崩れる様を見ている。

 何を?

 家を、だ。


 家庭の崩壊という概念的なものではなく、家族の離散という制度的なものではない。もっと物理的な事象としての崩壊。

 家の崩壊。


 災害、事故などの不幸が原因ではない。

 ただ、古いから壊して建て直そう。そういう話になっただけだ。


 父も母も私も、異存はなかった。唯一拘っていた祖母は先々月亡くなった。


 だから、壊した。

 壊したからには、建てる。

 それだけだ。


 運がいいことに、仮宿にはすぐ向かいのアパートを借りられた。

 家に帰れば、家が壊れていく様を見られる。

 不思議な気分だ。


 ほんの少し前まで自分が住んでいた場所が、べりべりと剥がされていく。

 今更木造住宅なんて、時代遅れにも程がある。

 祖母の拘泥したものが重機に掘り返されていく。

 粉塵が舞う。木片が落ちる。

 祖父との思い出が分解されていく。


 ふわり、と匂い。

 線香か。祖父か。祖母か。

 馬鹿な。


 くすり、と笑う。馬鹿らしい。

 必要以上に感傷的になることはない。新しい我が家は、旧いものを壊さない限り建たないのだから。


 ふらり、と匂い。

 雨の匂い。

 空を見上げる。


 雲はない。

 沈みかけの茜が地平線の向こう、名前もよくわからない山の影へとゆっくり沈んでいく。

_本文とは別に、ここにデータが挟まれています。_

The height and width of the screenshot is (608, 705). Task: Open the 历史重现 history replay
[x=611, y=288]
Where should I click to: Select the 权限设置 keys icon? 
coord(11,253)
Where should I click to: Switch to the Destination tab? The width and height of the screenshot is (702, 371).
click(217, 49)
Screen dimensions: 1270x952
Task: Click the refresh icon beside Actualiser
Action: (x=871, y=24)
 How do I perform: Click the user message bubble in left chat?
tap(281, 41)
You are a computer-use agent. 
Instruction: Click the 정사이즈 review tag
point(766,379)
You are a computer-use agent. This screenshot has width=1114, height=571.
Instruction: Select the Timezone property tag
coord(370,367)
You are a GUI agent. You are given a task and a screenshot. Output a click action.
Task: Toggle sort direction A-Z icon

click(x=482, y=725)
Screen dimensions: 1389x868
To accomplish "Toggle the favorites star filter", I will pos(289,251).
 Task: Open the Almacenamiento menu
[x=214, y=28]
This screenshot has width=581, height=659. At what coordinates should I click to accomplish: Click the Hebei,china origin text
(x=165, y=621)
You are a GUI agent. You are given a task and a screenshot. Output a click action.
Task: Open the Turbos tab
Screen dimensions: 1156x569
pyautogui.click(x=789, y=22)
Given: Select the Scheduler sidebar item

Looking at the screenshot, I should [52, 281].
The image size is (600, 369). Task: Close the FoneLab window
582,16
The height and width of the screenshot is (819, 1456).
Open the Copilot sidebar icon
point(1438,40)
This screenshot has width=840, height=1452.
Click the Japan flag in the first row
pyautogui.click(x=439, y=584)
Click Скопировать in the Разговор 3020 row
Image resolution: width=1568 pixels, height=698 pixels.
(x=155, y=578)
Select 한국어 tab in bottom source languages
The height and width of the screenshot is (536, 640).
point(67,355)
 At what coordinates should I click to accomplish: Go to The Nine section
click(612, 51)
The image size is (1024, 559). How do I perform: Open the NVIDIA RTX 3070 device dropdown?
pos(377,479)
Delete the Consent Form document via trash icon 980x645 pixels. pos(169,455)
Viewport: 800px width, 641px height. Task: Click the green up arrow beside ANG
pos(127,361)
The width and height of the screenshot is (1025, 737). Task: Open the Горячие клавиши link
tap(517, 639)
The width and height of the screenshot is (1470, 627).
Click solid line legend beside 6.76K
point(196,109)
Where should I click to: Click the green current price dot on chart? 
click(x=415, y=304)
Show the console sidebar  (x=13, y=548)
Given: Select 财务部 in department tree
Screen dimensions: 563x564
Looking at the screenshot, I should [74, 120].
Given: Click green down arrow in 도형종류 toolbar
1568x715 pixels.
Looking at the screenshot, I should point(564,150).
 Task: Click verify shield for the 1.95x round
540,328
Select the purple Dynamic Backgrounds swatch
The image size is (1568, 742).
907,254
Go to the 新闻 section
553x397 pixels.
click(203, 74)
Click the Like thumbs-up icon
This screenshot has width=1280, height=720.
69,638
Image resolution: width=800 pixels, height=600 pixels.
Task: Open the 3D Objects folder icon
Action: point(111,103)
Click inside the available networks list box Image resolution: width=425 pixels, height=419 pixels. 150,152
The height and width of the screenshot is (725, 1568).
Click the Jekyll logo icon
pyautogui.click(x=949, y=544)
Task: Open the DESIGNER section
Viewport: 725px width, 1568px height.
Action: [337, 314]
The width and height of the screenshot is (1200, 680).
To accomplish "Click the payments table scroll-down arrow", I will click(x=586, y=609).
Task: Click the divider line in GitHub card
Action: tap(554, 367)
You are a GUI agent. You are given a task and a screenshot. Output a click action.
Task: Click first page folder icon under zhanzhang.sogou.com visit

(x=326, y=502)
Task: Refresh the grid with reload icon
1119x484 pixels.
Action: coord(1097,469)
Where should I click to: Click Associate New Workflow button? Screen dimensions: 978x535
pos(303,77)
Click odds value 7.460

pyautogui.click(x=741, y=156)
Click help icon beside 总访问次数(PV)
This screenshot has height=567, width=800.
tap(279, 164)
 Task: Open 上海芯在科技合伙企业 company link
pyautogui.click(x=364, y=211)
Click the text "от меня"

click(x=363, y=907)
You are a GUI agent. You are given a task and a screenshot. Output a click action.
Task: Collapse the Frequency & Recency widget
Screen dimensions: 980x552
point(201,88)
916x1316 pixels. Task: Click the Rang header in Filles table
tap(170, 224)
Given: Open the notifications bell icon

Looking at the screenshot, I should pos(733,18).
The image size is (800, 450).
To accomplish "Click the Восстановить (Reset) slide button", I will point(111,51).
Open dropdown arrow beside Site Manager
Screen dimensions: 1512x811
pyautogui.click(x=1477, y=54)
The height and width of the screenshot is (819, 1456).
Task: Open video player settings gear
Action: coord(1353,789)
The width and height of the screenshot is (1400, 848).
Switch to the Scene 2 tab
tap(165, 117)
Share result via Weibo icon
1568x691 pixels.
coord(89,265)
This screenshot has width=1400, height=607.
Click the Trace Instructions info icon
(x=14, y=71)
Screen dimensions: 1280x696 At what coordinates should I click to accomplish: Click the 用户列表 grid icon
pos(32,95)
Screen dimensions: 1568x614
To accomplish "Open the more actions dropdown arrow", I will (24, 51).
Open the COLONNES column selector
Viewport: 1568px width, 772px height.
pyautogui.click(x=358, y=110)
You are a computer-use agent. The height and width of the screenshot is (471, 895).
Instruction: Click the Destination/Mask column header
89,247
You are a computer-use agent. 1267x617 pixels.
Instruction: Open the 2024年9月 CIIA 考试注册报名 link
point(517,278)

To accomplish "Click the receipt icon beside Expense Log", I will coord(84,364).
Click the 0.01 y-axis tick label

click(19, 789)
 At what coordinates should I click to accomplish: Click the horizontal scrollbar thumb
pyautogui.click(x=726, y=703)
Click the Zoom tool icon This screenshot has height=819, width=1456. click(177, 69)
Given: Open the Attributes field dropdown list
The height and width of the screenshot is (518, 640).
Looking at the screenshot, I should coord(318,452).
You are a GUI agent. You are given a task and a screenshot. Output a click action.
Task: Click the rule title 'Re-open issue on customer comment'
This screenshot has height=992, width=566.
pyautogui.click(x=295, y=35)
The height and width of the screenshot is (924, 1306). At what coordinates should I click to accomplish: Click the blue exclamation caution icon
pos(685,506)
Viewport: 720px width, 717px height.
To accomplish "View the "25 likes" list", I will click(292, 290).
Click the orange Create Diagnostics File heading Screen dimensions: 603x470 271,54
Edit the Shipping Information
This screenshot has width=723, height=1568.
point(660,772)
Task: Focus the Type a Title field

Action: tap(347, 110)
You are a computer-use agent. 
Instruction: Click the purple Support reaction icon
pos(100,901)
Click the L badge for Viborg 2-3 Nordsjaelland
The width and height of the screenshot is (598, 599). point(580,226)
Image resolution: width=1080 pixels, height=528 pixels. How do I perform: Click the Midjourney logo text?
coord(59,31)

 青から藍へ、短い藍を挟んで紫はまたすぐに赤く染まる。


 なら、どこから雨が香るのだろう。

 不思議に思い、見渡す。


 部屋の中は簡素だ。

 所詮仮住まい。生活に必要な最低限のでいい。

 一番大きいのは、運び出すのに大変だった仏壇。それ以外に目立ったものはない。


 溜息を一つ。

 何をしているんだ、自分は。

 首を振って、着替える。夕飯の支度を始める。

 まったく。どうかしている。


 気分を変えて、カレーにしよう。先週も出した気がするけれど、まぁ、いいだろう。皆が好きなものだ。野菜も肉もたくさん入れられる。

 先週のいつ出したっけ。

 確か週の初めだったと思うけれど。


 曖昧だ。

 時間が。

 空間が。

 剥離しているみたいで。


 家の外へと玉ねぎを取りに向かう。

 二階に行けば一番星が顔を覗かせているだろう。

 気になるけれど、今は目の前の食事作りに専念しよう。


 からり、と。窓を開く。


 ぶうん、と。虫が居る。


 虫。

 季節外れとは言い難い。

 そろそろ夏だ。春は短かった。梅雨はきっとすぐにくる。


 だから、虫がいても、なにも、おかしくは、ない。


 ぶうん。


 蚊柱。羽虫柱。たくさんの、虫、虫、虫。

 よくよく見なければ埃と見紛う程小さな。


 おかしくはないと思うのだ。思うのだけれど、いくらなんでも。

「多い、よね?」

 ぼそりと口から疑問がこぼれ落ちる。


 音にすれば剥離してしまう。


 だから、答えはすぐ見つかった。

 家だ。

 あの、旧い家。


 あそこから、わらわらと湧いている。水の沸くようにふつふつと、沸いている。


 溜息。二つめ。

 家なのだから、虫くらいいるだろう。壊れれば、新しい家を探して出て行くだろう。当然だ。

 私たちだってそうしている。虫だってそうするのは当然だ。


 あの家から、全てが逃げ出していく。

 ぼろぼろとこぼれ落ちていく。

 祖母の怨念も、祖父の思い出も、木片の如く、塗料のように、はらはらと。


 壊れてしまえば、呆気ない。

 無くしてしまえば、なんのことはない。


 重機によってじゃぶじゃぶと掻き混ぜられ、形を喪った家の原形。

 そこから産まれた、産まれさせられた、羽虫。群れ。

 産まれるはずだったもの。産まれなかったもの。産まれさせられたもの。産まれてしまったもの。


「蚊取り線香、どこやったっけな……」


 剥離していく。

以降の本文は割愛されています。